Outside of listening to Jim Cantore, I really lost interest in watching TWC. Looks like some changes are coming down the road.
Landmark looks into selling Virginian-Pilot, Weather Channel
By Bill Choyke
Philip Walzer
The Virginian-Pilot
© January 3, 2008
Landmark Communications Inc., parent of The Virginian-Pilot, has hired national investment firms to explore selling the Norfolk-based company, including The Pilot.
“I can confirm that Landmark Communications has retained investment banks JPMorgan and Lehman Brothers to assist in exploring strategic alternatives, including the possible sale of the company’s businesses,” said Richard F. Barry III, vice chairman of the company.

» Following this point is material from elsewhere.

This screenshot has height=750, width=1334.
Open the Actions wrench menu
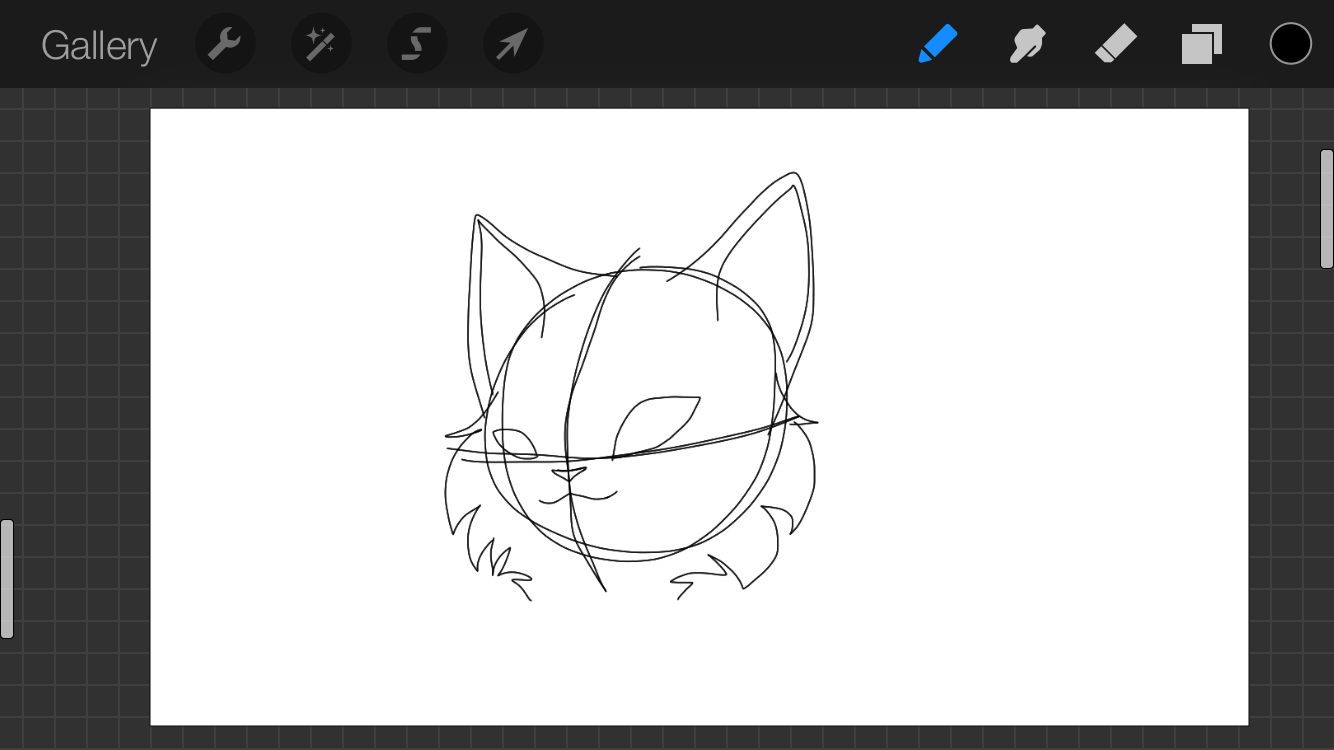coord(225,45)
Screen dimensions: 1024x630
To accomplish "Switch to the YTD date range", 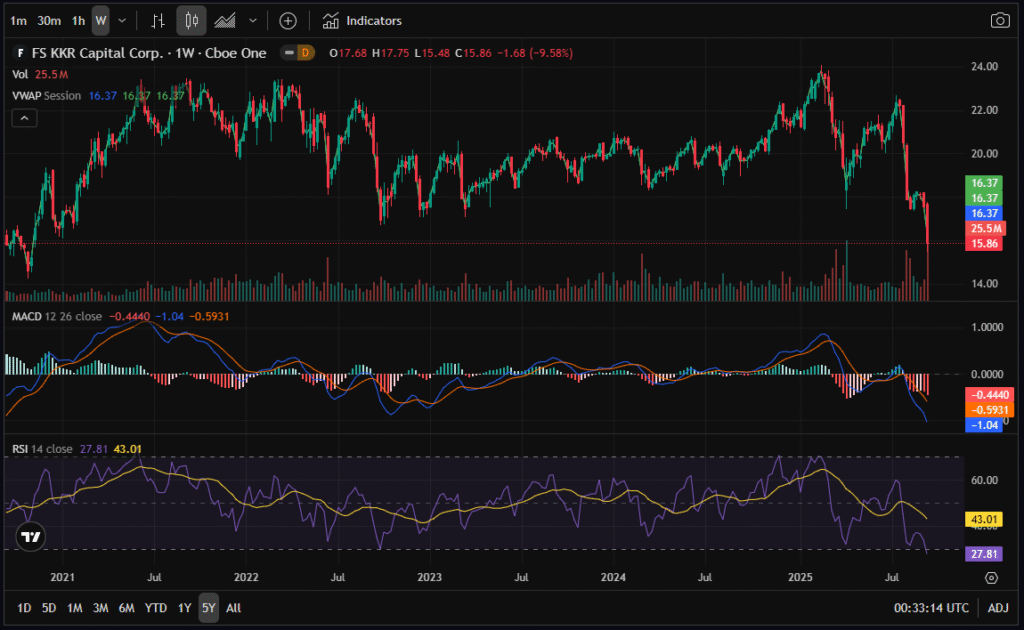I will 155,608.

JPMorgan is advising Landmark on the sale of The Weather Channel, one of its largest properties, and Lehman Brothers is advising the company on the sale of its other media assets, Barry said.
He declined to say whether the company would be sold in whole or part, or at all.
“We are exploring strategic alternatives, and that can entail a number of possibilities, one of which is the sale of the company’s businesses,” he said. “It’s very early in the process.”
He also would not say why a decision was made now to explore the sale of the company.
Landmark and The Virginian-Pilot trace their history in Norfolk to 1865. The parent company employs 9,000 nationwide, while The Pilot has about 1,200 employees locally.
Top officials at The Pilot were told Wednesday to attend a meeting this morning, and an announcement was expected shortly thereafter.
Bruce Bradley, publisher of The Pilot and a Landmark employee for 34 years, said, “While I am saddened about this development, I understand and agree with the business reasons for exploring these options.” He also declined to say why the company was being marketed now.
Denis Finley, editor of The Pilot since 2005, said that if sold, he hoped a company with Landmark’s ethics and principles would be the buyer and continue the 143-year-old commitment to local journalism.
The Weather Channel, based in Atlanta, is one of the last privately owned cable channels in the United States, and Landmark has been known in the past to brush aside offers for it. With its Web site weather.com, The Weather Channel and its related properties could bring more than $5 billion, a person close to the sale said.
In an interview with The New York Times in June, Debora J. Wilson, The Weather Channel’s chief executive, said, “Every media conglomeration has approached Landmark, and there’s never been a yes. We actually think that we’re stronger being independent.”
Landmark’s 2006 sales figures were estimated at $1.75 billion, according to Hoover’s, which tracks private companies. Landmark is parent to nine daily newspapers and more than 100 non-daily newspaper and specialty publications.
Besides The Weather Channel, Landmark’s non-newspaper properties include one of the world’s biggest weather data companies, TV stations in Las Vegas and Nashville, Tenn., and Norfolk-based Dominion Enterprises, a national chain of print and online classified-ad publications, which alone represents more than $850 million in revenue.